Si è tenuto questa mattina, presso la sede dell’ASReM di via Ugo Petrella, un incontro decisivo che segna l’istituzione del tavolo permanente sull’autismo in Molise. L’obiettivo è chiaro: definire percorsi di assistenza specifici e strutturati per rispondere concretamente alle necessità delle persone con disturbo dello spettro autistico e delle loro famiglie.
Alla riunione hanno preso parte figure chiave della sanità regionale e rappresentanti del terzo settore:
- Il Direttore Sanitario ASReM, Giovanni Giorgetta;
- Il responsabile del progetto “Pivot Autismo”, Alessandro Gentile;
- La Direttrice della U.O. di Neuropsichiatria Infantile di Campobasso, Tiziana Addona;
- Una delegazione delle principali associazioni del territorio.
Al centro del confronto vi è la necessità impellente di garantire una maggiore integrazione tra la Neuropsichiatria Infantile e il Dipartimento di Salute Mentale, ma anche di superare la frammentazione degli interventi, assicurando una transizione fluida nelle diverse fasi della vita dei pazienti, dall’età evolutiva a quella adulta.
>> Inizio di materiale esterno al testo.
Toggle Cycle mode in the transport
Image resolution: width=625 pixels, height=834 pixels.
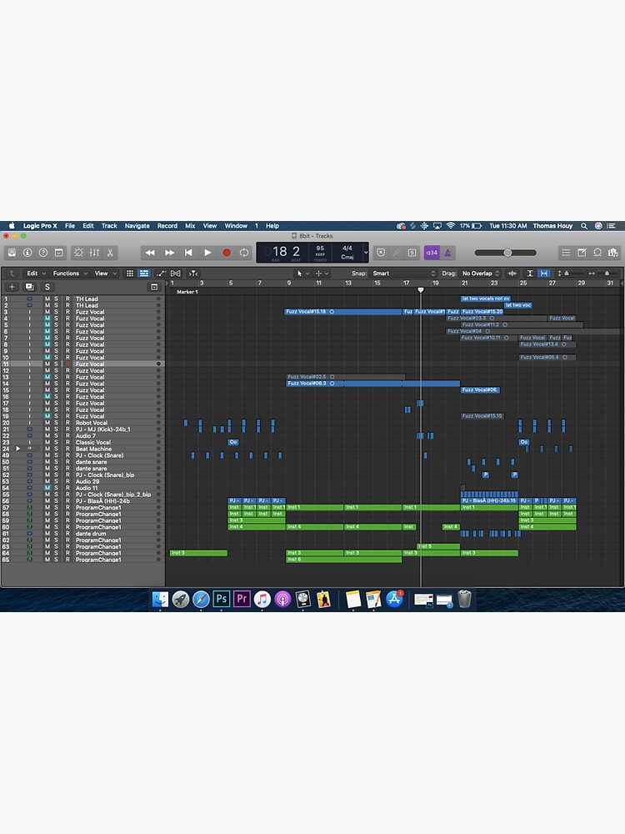(x=244, y=253)
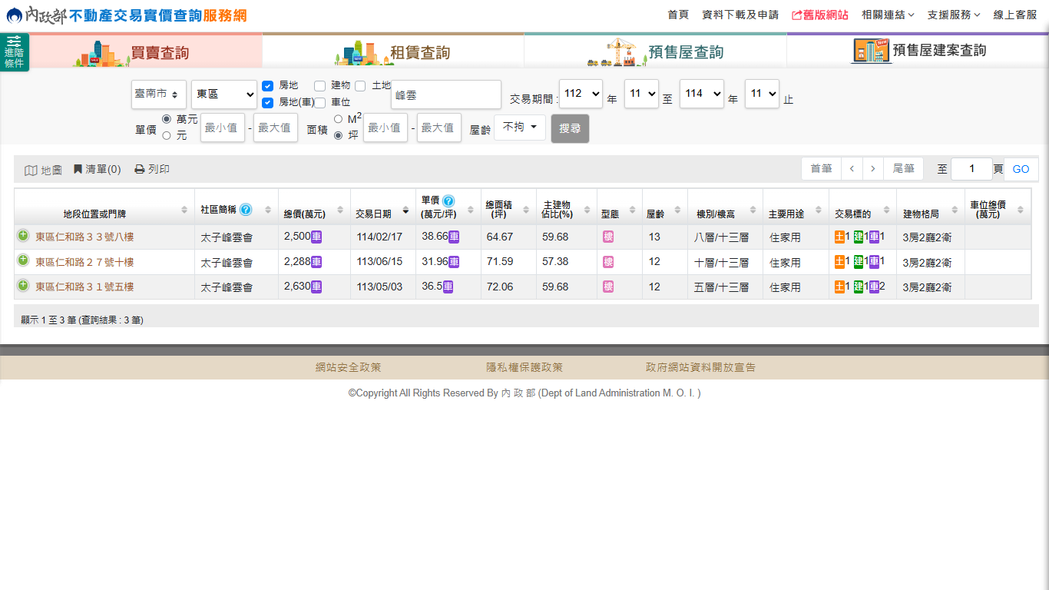Open the 屋齡 不拘 dropdown
The width and height of the screenshot is (1049, 590).
click(x=520, y=128)
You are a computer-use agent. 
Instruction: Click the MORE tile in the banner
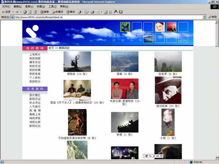(183, 38)
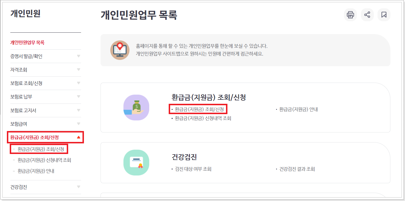
Task: Click the money bag icon for 환급금 section
Action: (136, 107)
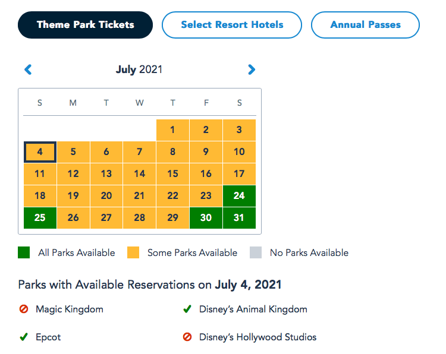Advance to next month with right arrow

pos(252,70)
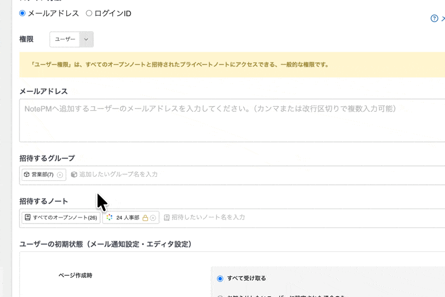Image resolution: width=445 pixels, height=297 pixels.
Task: Click the book icon on すべてのオープンノート tag
Action: [27, 217]
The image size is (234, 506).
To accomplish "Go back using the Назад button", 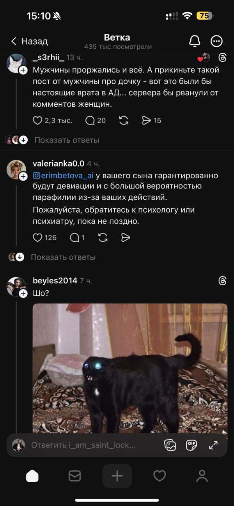I will [x=29, y=41].
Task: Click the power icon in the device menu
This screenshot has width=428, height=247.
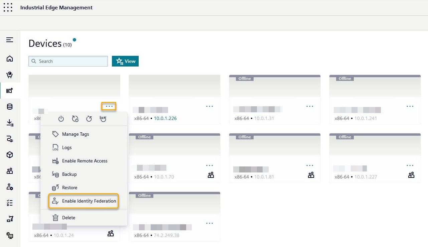Action: pyautogui.click(x=61, y=119)
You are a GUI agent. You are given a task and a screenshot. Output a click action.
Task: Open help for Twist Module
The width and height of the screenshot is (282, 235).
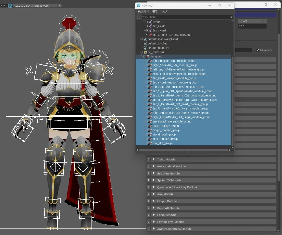point(149,160)
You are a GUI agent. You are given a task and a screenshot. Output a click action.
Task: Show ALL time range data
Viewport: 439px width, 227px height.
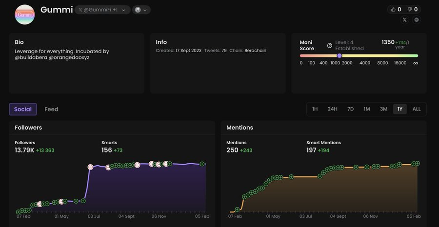(x=416, y=109)
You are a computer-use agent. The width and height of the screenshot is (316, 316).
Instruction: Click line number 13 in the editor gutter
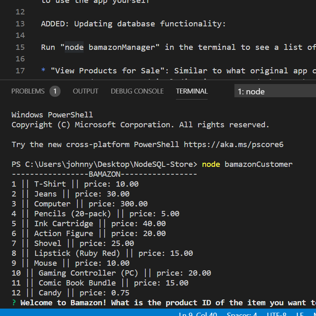coord(20,24)
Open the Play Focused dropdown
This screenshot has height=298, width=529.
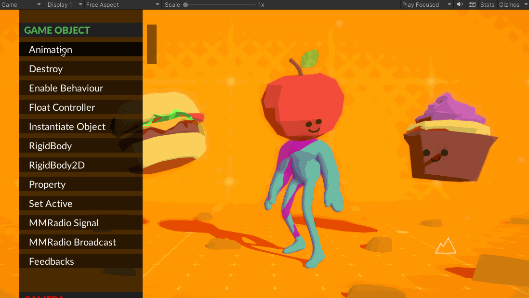click(x=427, y=4)
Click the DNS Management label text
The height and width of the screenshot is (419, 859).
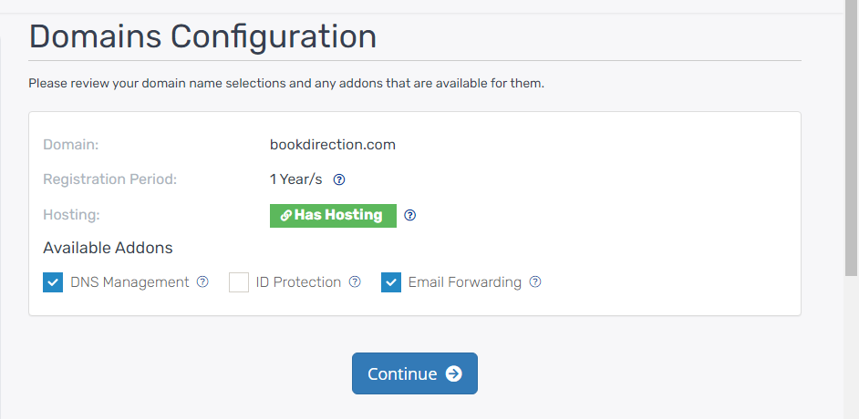(129, 282)
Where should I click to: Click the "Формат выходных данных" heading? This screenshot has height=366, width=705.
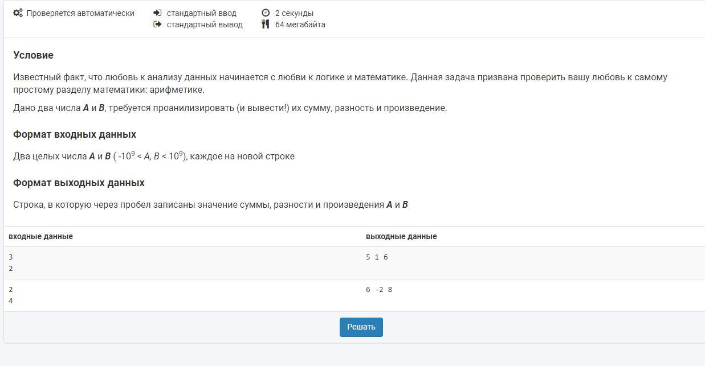[79, 183]
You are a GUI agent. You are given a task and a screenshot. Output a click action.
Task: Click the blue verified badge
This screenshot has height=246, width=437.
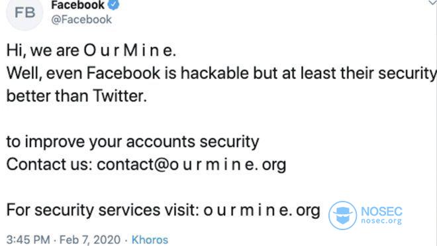click(x=113, y=5)
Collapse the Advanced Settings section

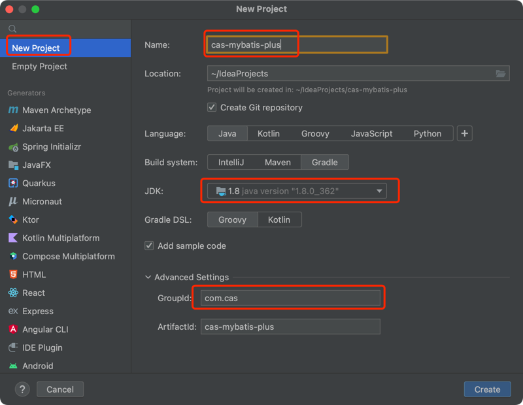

L’istituzione di questo tavolo non è un punto di arrivo, ma un nuovo metodo di lavoro per studiare soluzioni che non siano solo teoriche, ma che si traducano in una presa in carico globale e personalizzata.
Il tavolo tecnico si configura come un organismo dinamico: il confronto avviato oggi è destinato ad allargarsi ad altri attori istituzionali, inclusi gli enti locali e il mondo scolastico, per costruire una rete di supporto che sia realmente capillare su tutto il territorio regionale.
Attraverso lo studio di nuovi protocolli e l’ottimizzazione delle risorse esistenti, l’ASReM e le associazioni intendono dare una risposta di sistema a un tema che richiede sensibilità, competenza e, soprattutto, una visione d’insieme condivisa.